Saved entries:
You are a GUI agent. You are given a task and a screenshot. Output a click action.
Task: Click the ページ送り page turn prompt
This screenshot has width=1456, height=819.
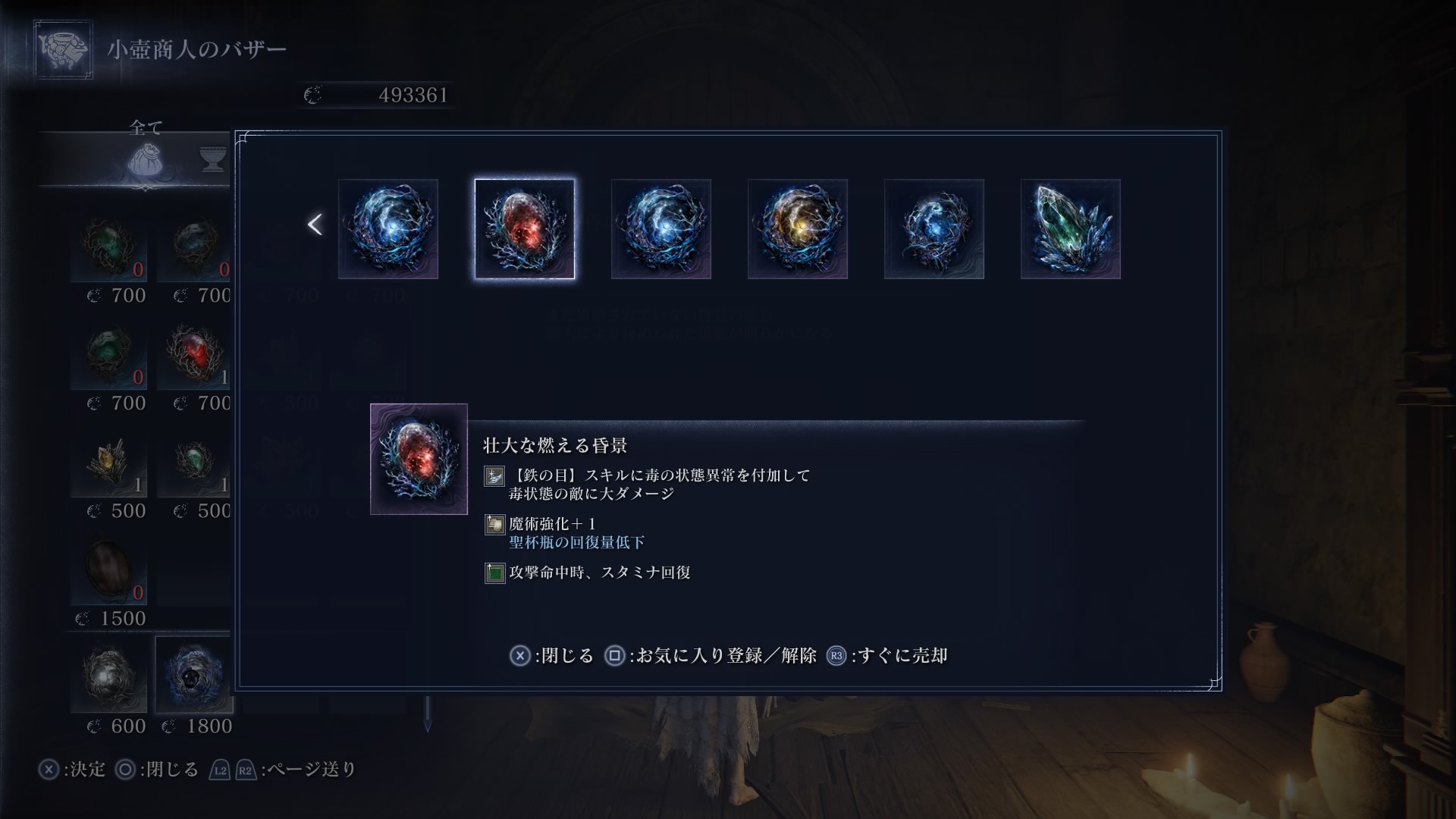click(x=283, y=770)
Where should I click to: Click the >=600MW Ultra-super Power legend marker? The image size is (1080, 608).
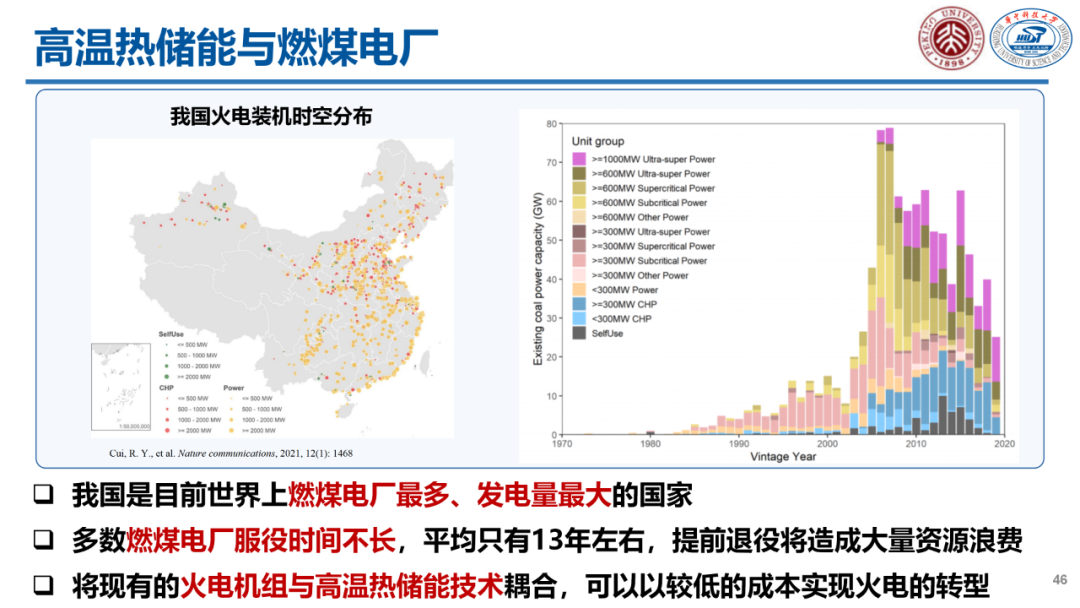tap(580, 174)
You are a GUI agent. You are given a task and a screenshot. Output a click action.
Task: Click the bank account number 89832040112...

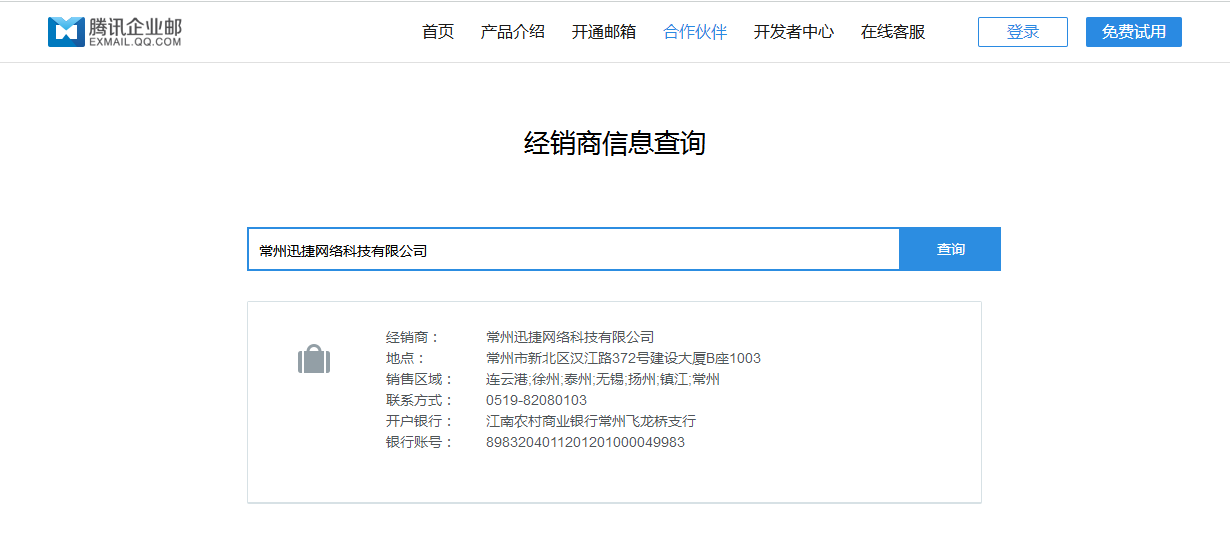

▸ **The task**: Exact text is required for the lines from the one with "This screenshot has width=1456, height=819." through the last line of the entries, both included. Omit pictures.

▸ **Written response**:
This screenshot has width=1456, height=819.
click(x=283, y=770)
Where should I click to: Click the >=600MW Ultra-super Power legend marker? The image size is (1080, 608).
tap(580, 174)
You are a GUI agent. You are given a task and a screenshot. Output a click action.
Task: Click the bank account number 89832040112...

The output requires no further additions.